La constitution du héros

Dans L’idiot de la famille, Jean-Paul Sartre a défini la constitution d’un individu comme l’apprentissage et l’assimilation de valeurs issues des conditions familiales et sociales dans lesquelles un individu naît.

Dans cette constitution, on trouve une période que Sartre nomme protohistoire et dans laquelle pourrait se situer une fêlure, une blessure qui se situerait dans la petite enfance.
C’est cette blessure fondamentale du héros que Michael Hauge ou Peter Russell mentionnent.

On pourrait aussi signaler que la voie authentique d’un auteur dont parle Cecilia Najar est d’abord une étape de découverte de soi-même. C’est-à-dire que pour atteindre à la sincérité de ses écrits, l’auteur doit d’abord se livrer à un travail sur lui-même et partir à la recherche de sa propre constitution.

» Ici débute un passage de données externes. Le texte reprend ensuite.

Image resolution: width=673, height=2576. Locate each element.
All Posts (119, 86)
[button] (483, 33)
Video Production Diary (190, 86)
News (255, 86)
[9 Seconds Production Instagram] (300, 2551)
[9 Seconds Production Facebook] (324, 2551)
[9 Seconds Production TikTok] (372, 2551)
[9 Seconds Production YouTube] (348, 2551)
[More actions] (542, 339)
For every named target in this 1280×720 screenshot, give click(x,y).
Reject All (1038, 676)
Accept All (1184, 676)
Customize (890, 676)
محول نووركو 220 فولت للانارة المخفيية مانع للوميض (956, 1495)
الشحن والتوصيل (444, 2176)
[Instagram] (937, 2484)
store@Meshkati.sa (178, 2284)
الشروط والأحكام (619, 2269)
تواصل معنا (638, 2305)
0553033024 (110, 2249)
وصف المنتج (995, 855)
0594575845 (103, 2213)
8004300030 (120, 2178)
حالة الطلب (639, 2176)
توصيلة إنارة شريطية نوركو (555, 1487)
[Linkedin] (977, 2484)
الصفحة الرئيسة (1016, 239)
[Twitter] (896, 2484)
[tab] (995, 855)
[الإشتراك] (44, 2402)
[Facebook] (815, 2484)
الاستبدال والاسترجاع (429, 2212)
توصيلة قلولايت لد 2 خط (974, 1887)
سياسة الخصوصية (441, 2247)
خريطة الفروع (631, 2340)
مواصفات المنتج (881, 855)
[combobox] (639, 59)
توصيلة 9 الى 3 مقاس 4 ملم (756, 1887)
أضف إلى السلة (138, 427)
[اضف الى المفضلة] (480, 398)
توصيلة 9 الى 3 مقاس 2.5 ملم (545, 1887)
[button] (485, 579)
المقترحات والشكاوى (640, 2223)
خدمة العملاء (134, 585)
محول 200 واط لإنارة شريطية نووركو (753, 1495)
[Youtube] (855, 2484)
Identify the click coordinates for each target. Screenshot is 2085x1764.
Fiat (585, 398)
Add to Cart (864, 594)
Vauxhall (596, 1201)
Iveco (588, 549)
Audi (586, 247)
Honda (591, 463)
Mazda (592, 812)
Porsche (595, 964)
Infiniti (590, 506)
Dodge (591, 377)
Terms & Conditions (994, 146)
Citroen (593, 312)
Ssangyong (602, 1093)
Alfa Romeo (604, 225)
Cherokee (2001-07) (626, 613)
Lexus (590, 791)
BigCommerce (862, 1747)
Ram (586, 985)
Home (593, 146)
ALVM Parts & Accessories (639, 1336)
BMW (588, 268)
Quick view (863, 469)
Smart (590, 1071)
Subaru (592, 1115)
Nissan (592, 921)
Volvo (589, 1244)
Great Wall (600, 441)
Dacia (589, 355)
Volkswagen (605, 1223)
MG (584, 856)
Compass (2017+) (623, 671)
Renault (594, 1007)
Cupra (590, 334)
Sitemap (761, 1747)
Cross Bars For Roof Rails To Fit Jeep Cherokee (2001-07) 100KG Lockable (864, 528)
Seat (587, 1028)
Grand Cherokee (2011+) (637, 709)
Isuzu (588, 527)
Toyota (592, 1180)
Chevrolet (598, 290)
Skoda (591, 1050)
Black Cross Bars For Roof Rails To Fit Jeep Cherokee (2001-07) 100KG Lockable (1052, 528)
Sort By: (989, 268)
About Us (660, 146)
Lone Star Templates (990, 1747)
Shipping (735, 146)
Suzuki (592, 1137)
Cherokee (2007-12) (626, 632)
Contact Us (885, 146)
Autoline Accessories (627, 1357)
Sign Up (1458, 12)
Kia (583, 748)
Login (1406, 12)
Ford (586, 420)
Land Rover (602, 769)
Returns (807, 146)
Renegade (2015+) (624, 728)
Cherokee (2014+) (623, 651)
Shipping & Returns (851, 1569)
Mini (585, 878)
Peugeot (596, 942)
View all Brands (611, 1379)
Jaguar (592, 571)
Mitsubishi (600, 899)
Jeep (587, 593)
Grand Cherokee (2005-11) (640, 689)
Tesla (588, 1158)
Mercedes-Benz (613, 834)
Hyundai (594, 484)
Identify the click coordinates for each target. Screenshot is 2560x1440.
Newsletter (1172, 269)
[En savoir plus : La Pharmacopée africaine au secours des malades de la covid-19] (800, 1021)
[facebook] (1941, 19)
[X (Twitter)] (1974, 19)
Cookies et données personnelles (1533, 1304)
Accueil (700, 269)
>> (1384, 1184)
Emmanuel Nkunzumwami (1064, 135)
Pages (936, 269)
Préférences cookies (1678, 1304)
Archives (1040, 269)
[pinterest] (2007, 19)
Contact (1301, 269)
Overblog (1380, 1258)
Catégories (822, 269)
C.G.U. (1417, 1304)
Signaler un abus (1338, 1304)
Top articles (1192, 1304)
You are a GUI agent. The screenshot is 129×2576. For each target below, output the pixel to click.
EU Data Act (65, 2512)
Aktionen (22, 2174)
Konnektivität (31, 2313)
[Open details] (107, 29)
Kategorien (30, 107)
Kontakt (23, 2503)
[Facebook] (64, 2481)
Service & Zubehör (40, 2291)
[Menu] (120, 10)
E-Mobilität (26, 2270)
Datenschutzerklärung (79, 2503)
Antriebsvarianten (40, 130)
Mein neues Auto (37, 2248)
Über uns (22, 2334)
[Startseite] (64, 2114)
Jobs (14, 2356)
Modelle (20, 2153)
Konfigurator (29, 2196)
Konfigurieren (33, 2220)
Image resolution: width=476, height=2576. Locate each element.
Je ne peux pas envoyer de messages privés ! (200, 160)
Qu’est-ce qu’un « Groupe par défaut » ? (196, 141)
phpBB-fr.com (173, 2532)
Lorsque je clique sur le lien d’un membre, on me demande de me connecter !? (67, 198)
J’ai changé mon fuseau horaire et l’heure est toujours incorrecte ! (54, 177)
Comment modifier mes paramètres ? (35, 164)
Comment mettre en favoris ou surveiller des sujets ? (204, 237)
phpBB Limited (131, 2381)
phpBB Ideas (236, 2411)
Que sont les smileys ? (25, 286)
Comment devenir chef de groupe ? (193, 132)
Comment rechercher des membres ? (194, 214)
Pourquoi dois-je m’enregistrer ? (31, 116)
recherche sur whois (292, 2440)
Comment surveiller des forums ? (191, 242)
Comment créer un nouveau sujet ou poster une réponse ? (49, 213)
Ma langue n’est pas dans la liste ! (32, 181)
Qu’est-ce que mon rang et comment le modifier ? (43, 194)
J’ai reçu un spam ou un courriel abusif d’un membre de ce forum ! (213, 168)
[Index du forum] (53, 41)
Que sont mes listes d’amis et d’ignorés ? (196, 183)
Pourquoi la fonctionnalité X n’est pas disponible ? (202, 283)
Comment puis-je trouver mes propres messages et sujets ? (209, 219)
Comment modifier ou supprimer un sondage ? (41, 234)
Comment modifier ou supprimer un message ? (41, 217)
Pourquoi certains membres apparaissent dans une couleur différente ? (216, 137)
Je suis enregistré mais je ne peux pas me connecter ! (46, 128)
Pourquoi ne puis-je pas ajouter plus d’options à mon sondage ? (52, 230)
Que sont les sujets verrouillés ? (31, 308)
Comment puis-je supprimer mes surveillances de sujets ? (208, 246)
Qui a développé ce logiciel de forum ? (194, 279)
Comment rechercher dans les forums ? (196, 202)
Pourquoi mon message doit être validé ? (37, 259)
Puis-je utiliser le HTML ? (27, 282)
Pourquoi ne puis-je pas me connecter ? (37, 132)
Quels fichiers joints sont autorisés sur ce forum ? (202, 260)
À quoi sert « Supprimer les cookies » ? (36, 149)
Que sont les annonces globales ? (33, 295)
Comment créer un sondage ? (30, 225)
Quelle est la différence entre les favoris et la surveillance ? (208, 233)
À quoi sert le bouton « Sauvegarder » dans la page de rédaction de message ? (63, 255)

Une expérience que l’on ne veut pas revivre

La blessure, c’est d’abord une expérience. Elle peut être un traumatisme, mais pas seulement.
Imaginons que votre héroïne soit née dans un milieu qui soit très chrétien. Lorsqu’elle prendra la pleine mesure de cette éducation religieuse, par exemple vers l’âge de huit ans, son processus d’individuation pour Carl Gustav Jung ou de personnalisation pour Jean-Paul Sartre pourrait la mener, à l’âge de ses 18 ans, soit à consacrer sa vie à Dieu, soit à se tourner dans l’esprit et dans les faits vers une libération de ce qu’elle considère comme un carcan.

Que ce soit un traumatisme ou quelque chose de plus diluée au cours de l’enfance de votre héros, il s’agit d’une expérience.
Et le souvenir ou la réminiscence de cette expérience est douloureux.
Vladimir Nobokov fait remonter la perversité de Humbert Humbert à l’expérience traumatisante de la mort de son amour d’enfance, par exemple. Et c’est en cherchant à éviter cet abyme, ce manque qu’il a besoin de la présence de Dolores, sa Lolita.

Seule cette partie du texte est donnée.